I recently had the privilege of being interviewed on a local Christian show. The host pastor and I met the night before the taping to loosely rehearse the interview. We thoroughly enjoyed ourselves for well over an hour. I must confess, I delivered some of my best lines and comments! This was going to be the most entertaining interview ever! Since I rely a lot on ad-libbing, I wondered whether I would remember every pearlescent phrase during the taping.
Much to my dismay, the next night, I discovered I had only 20 minutes of airtime, including the host's comments and questions. How could I cram so much cleverness into such a meager container?
The lights blazed, the cameras rolled, and the interview went very well, because a funny thing happened: The Lord was glorified, not me.

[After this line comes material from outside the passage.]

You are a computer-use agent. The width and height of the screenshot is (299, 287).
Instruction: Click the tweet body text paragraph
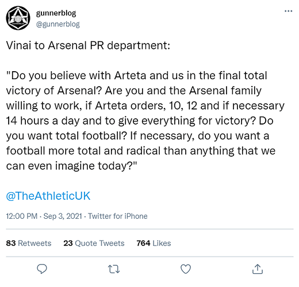coord(145,121)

Perhaps we can blame a slippery memory or the bright lights, but all the clever lines vaporized. The focus was on how the Lord prepared me for, and uses, my writing. The way I see it, I had been edited by God!
Before John Newton became a Christian, he was the captain of a slave trading ship. His language was so foul that his crew feared God would strike the ship for punishment. God did strike John Newton, but in a different way. Newton repented and became a believer, turning from cursing to blessing, most notably by penning "Amazing Grace." He was living proof of the living word: "But now you must rid yourselves of all such things as these: anger, rage, malice, slander, and filthy language from your lips. Do not lie to each other, since you have taken off your old self with its practices and have put on the new self, which is being renewed in knowledge in the image of its Creator" (Colossians 3:8-10). Newton put off the corrupt old way of life and was being renewed in the holy image of his Creator.
In my younger days, I was known for having a crude sense of humor. I believed that the more vile and shocking I was, the funnier I was. Many of my friends were ashamed of me, and I was even admonished by some folks from Saturday Night Live, not exactly known for their moral restraint.
Once I gave my life to Christ and the Holy Spirit took over, that language faded away. I still slip on occasion and say things that are rude or hurtful, but now I'm offended by the very jokes and language that I once reveled in. That is the work of the Lord; our speech is edited by God according to this admonition: "Let your conversation be always full of grace, seasoned with salt, so that you may know how to answer everyone" (Colossians 4:6).
Instead of using our tongues to hurt others and exalt ourselves, we are to "Let no corrupting talk come out of [our] mouths, but only such as is good for building up, as fits the occasion, that it may give grace to those who hear" (Ephesians 4:29). Words are powerful, and the Lord wants us to harness that power for the blessing of others. We are to encourage others and "Always be prepared to give an answer to everyone who asks you to give the reason for the hope that you have" (1 Peter 3:5).
For a writer, it can be difficult to accept an editor's suggestions and changes. For the Christian, it is an honor and a duty to be edited by God!